What is asked:
1 > In the post about engineering data preprocessing, give again the part that opens with the words "When I was Year" and closes with "What’s the Task?", swapping "synthetic data" for "simulated data".
2 > In the post about engineering data preprocessing, what was the author's first plan for making the fan control strategy easy to operate?
3 > Pick up the post about engineering data preprocessing from where it stops and write what comes next.

Source:

---------------

Carry HE

What did I Learn from the first time of Engineering Data Preprocessing

· Carry HE

Background

When I was Year Two student in my master’s study, it was the first time to explore the potential of engineering big data related to building HVAC systems. Before that, I was used to using synthetic data to verify ideas due to its controllability. If you have ever had similar experiences, you can understand what I mean. I was intuitively afraid of being involved in do with engineering data. I had no idea what is the core problem until I got a task.

What’s the Task?

A property agency found that the frequency of fans in cooling towers is consistent all year around, which means there was plenty of room to improve its operation for sake of energy-saving. As we all know, the building’s thermal load changes along with the ambient temperature. The partial thermal load means the lower frequency still is able to process the thermal load. We can save energy consumption and reduce carbon emissions without sacrificing thermal comfort. The above analysis makes everything clear.

The goal is a strategy for controlling the frequency of fans in cooling towers. In order to make strategy easy to operate, my initial plan is to make a look-up table. However, we end up with another results.

What’s the Data we can make Full Use of?

---------------

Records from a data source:
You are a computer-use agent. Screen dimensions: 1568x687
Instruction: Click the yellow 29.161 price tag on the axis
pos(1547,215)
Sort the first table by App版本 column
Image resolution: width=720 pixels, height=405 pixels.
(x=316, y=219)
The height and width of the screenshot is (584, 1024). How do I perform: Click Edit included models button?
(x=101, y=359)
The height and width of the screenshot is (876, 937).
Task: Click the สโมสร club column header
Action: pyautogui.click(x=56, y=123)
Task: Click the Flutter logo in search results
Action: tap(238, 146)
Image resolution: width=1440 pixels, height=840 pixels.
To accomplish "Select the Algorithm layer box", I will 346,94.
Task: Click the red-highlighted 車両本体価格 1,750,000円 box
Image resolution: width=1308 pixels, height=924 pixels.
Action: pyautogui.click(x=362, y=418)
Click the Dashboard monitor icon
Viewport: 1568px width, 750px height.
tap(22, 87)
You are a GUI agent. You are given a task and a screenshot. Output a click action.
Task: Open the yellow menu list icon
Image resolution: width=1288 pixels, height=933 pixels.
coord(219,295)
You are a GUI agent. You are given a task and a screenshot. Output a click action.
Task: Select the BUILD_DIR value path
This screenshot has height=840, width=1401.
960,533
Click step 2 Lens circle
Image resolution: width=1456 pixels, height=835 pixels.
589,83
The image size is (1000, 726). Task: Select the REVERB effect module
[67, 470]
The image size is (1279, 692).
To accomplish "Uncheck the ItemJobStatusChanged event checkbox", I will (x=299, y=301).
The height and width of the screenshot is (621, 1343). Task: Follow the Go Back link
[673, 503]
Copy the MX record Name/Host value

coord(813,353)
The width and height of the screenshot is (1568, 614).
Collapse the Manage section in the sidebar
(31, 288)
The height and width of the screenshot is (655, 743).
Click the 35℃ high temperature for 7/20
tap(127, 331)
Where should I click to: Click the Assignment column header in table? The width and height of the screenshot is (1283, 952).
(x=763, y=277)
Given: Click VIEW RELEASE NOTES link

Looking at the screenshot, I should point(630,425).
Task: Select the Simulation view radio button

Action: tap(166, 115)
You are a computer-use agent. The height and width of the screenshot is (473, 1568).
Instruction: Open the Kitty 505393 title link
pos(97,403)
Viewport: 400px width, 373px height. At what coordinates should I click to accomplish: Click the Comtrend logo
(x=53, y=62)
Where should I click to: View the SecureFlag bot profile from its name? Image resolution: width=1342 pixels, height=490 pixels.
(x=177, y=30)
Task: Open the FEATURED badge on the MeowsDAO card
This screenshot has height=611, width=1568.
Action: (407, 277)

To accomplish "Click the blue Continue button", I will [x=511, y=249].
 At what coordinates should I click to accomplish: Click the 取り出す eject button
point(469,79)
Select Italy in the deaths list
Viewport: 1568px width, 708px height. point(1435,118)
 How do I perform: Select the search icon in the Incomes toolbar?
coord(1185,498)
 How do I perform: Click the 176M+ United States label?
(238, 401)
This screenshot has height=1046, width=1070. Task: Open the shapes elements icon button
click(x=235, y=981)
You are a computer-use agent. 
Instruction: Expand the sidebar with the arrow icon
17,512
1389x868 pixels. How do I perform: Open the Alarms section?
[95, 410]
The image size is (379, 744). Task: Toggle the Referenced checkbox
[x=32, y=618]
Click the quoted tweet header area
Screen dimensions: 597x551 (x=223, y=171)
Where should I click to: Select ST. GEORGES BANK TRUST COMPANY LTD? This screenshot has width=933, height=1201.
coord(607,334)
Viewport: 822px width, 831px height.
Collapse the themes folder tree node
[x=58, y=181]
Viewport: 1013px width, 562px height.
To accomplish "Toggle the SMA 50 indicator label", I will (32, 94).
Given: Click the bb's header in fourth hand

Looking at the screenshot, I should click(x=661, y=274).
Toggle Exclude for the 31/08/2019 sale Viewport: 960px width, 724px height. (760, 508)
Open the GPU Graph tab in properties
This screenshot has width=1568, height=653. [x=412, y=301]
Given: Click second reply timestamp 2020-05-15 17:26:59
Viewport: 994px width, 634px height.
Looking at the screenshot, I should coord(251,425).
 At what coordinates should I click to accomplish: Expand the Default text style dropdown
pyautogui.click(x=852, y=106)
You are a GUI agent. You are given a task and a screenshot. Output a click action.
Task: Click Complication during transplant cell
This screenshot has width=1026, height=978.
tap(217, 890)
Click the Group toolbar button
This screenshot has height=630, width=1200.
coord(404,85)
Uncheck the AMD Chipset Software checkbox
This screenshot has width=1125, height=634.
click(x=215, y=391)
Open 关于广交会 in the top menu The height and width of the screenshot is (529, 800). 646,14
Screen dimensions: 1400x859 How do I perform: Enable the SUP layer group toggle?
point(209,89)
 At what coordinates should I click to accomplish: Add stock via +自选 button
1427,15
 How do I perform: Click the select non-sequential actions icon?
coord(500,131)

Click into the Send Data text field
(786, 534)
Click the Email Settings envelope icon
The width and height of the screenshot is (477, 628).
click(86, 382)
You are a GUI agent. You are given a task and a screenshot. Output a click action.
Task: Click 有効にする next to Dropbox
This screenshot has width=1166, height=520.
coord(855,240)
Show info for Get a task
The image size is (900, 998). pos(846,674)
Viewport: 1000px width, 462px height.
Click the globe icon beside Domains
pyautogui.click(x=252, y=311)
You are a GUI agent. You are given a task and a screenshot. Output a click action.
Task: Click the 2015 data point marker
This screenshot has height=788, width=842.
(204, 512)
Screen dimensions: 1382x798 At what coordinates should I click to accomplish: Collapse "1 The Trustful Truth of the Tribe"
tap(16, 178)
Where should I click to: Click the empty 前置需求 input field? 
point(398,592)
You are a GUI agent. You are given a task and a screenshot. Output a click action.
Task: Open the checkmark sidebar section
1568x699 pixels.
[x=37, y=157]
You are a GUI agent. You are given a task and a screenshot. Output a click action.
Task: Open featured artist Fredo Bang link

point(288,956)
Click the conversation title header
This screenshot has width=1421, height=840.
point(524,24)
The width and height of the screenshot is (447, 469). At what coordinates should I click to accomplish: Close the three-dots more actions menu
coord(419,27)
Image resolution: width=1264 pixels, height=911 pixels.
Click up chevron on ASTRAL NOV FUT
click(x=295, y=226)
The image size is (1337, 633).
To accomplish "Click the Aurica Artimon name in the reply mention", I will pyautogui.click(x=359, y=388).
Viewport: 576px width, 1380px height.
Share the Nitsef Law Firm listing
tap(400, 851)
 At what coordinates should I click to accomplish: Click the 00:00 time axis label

---------------

Responses for each task:
1 >
When I was Year Two student in my master’s study, it was the first time to explore the potential of engineering big data related to building HVAC systems. Before that, I was used to using simulated data to verify ideas due to its controllability. If you have ever had similar experiences, you can understand what I mean. I was intuitively afraid of being involved in do with engineering data. I had no idea what is the core problem until I got a task.

What’s the Task?

2 > To make a look-up table.

3 >
The agency provided me with the data collected in half of the year 2020. Apart from every 15-minute electricity consumption, other data shed more light on the operation of the building’s HVAC systems. All the data have been listed in the next mindmap. Little emphasis has been put on thermal comfort, so indoor temperature not in our range.

mindmap root(("equipment & data")) Chillers Electricity Consumption every 15 min for each chiller every 15 min for all chillers Operation on or off current percentage Chilled Water Pumps Electricity Consumption every 15 min for each pump every 15 min for all pumps Main Water Flow in Chilled Water Loop real ime frequency of every pump Cooling Water Pumps Electricity Consumption every 15 min for each pump every 15 min for all pumps main water flow in cooling water loop real time frequency of every pump Cooling Tower Electricity Consumption every 15 min for each fan every 15 min for all fans Main Leaving Water Temperature real ime frequency of every fan Others Ambient Temperature Relative Humidity
 

What did I Learn and What Tools did I Use?

In this part, I’ll show you some tools that can get you a quick start. The first one is ydata-profiling, whose name is pandas-profiling. It can give you a one-line Exploratory Data Analysis (EDA) experience, especially if you are new to expert data analysis. This third package gives me a cursory review of how bad raw engineering big data. cooling load is the real-time thermal load for one building. tchws is the main temperature of the water leaving chillers. tchwr is the main temperature of the water entering chillers. The below graphics illustrate that the engineering data is much poorer than I thought, which is really shocking to the point where I do not know what I have to do next. More importantly, the ratio of zero cannot reflect the data-missing reality, because -9999 and minus values mean data-missing in practice.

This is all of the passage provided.